WHAT IS REQUIRED:
Where an entry contains a picture, omit the picture and repeat the rest exactly.

*** DATA EXCERPTS ***

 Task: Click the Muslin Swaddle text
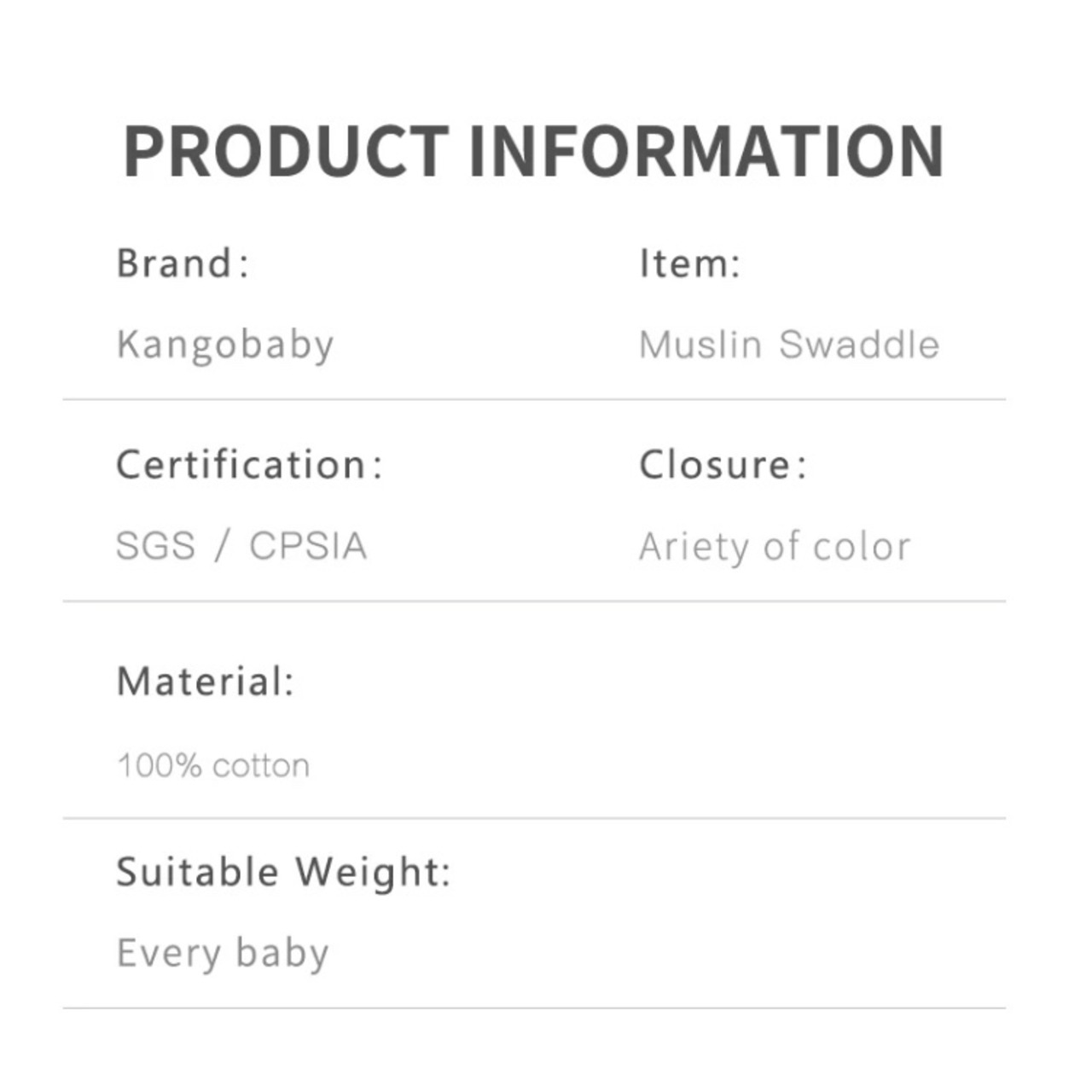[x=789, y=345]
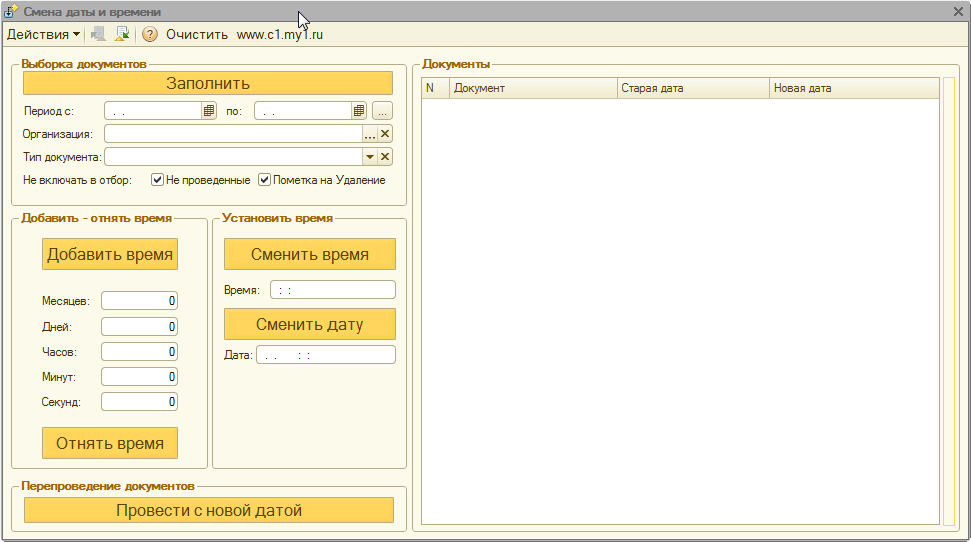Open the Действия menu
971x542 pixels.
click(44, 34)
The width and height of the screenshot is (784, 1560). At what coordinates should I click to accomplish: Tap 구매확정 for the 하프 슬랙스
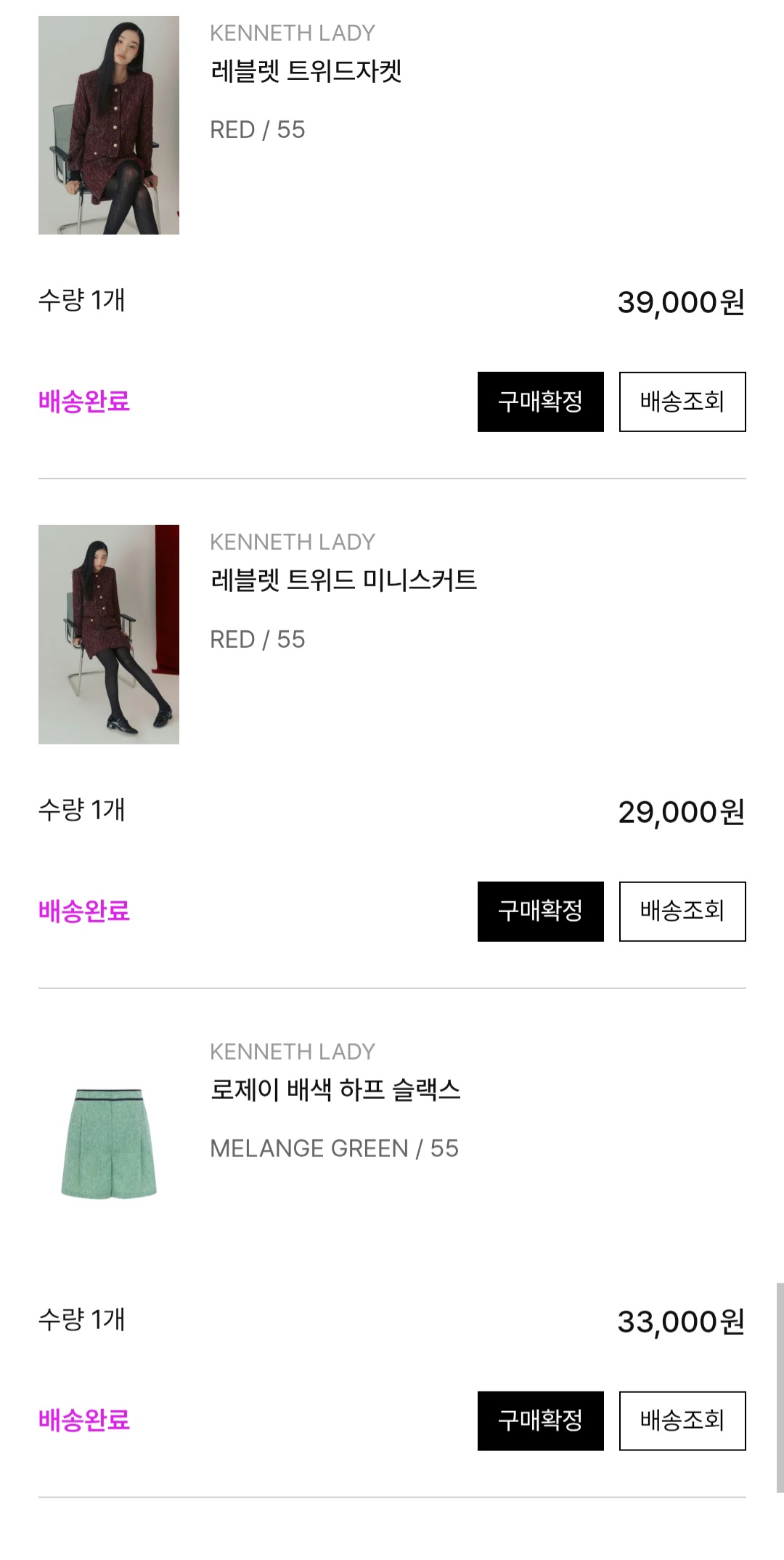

*** End of DATA EXCERPTS ***

THE ANSWER:
 Task: Click the Muslin Swaddle text
[x=789, y=345]
Open the Действия menu
971x542 pixels.
click(44, 34)
The width and height of the screenshot is (784, 1560). At what coordinates should I click to accomplish: Tap 구매확정 for the 하프 슬랙스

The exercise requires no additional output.